In the entries below, print exactly the lines from the first through the one with "Given: Click the scrollbar down arrow", both included, and none of the pictures.
DATASET EXTRACT below:
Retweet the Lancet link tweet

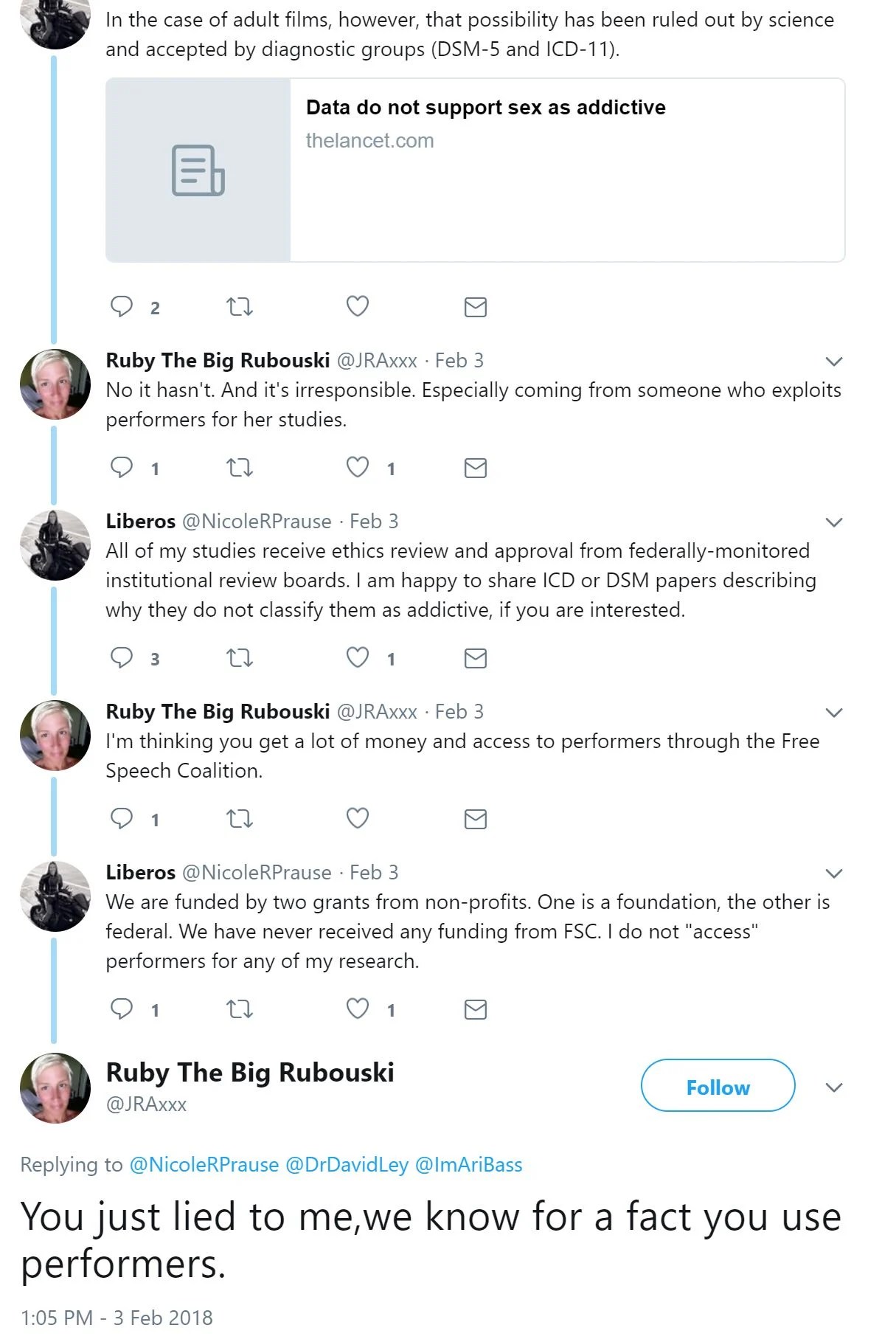[x=239, y=306]
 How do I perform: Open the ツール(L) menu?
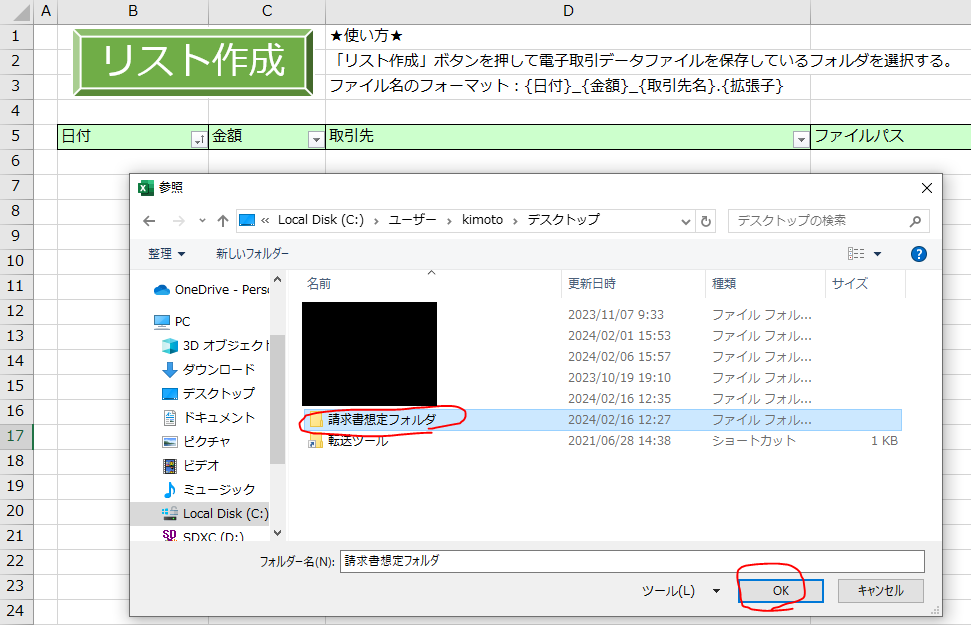click(x=681, y=591)
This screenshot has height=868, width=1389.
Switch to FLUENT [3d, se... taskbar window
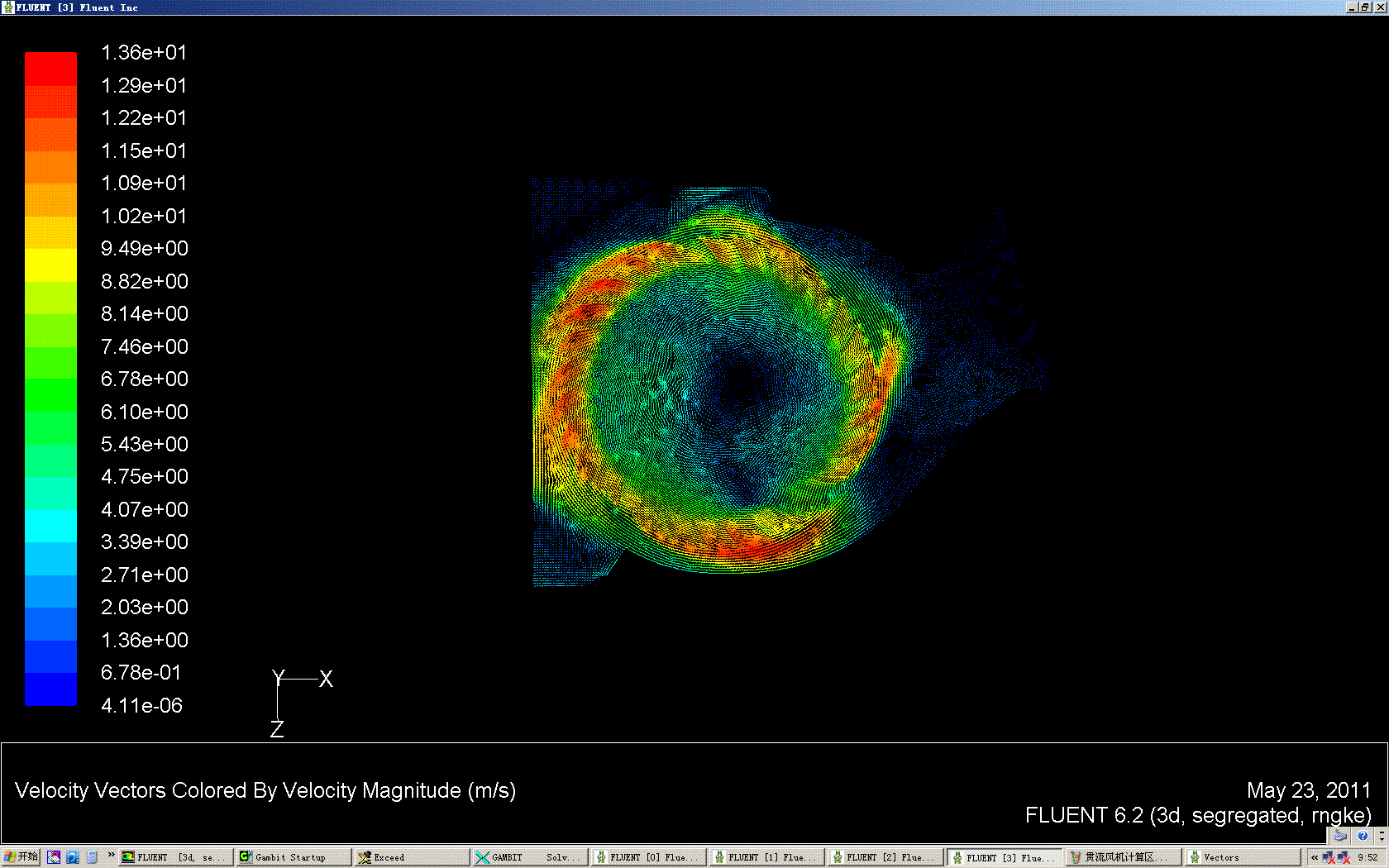(174, 857)
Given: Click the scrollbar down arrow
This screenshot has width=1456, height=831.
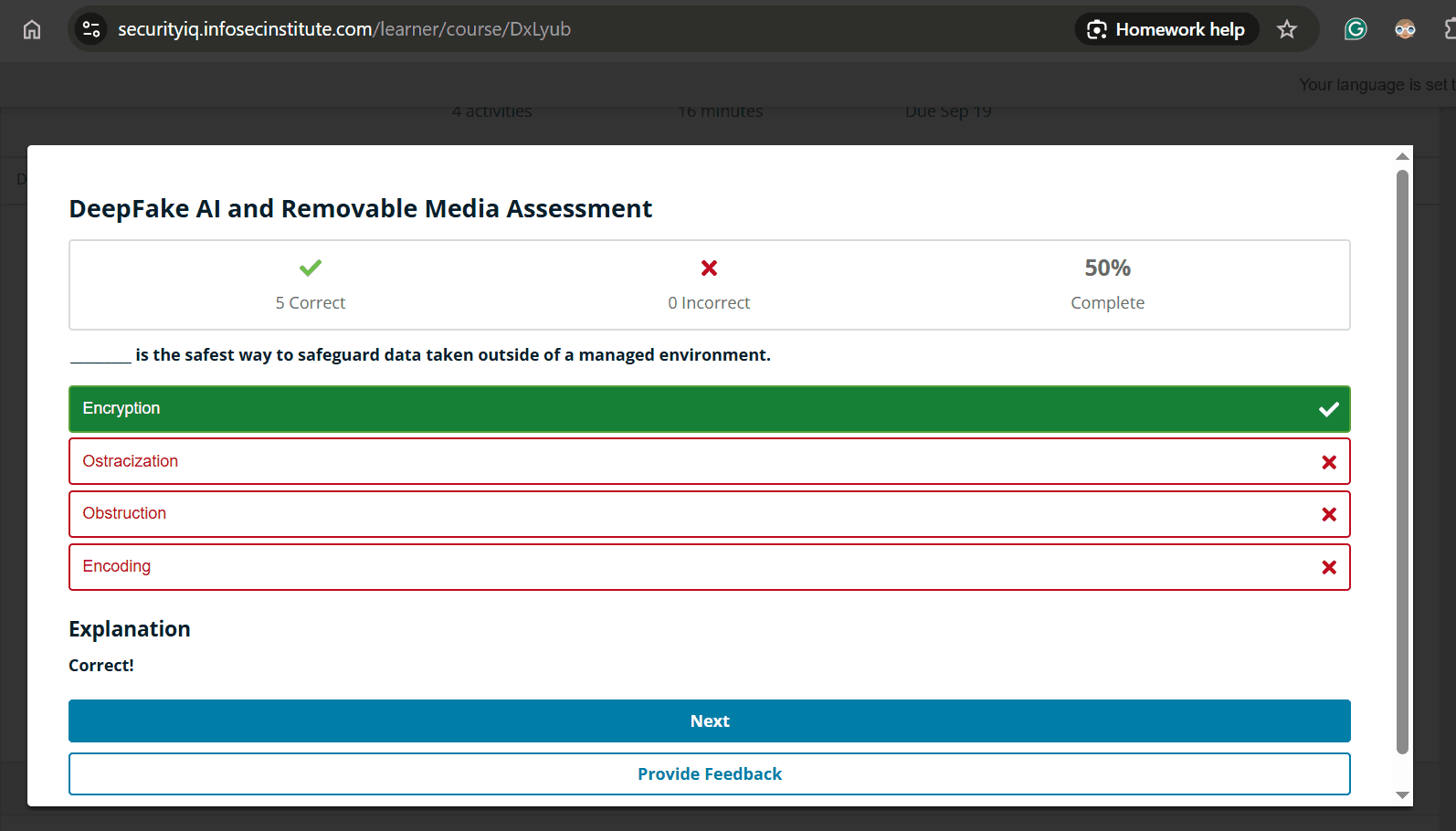Looking at the screenshot, I should click(1402, 795).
End of DATASET EXTRACT.
▶ _RESULT_:
Retweet the Lancet link tweet

[x=239, y=306]
 How do I perform: Open the ツール(L) menu?
click(x=681, y=591)
This screenshot has height=868, width=1389.
Switch to FLUENT [3d, se... taskbar window
(174, 857)
Given: Click the scrollbar down arrow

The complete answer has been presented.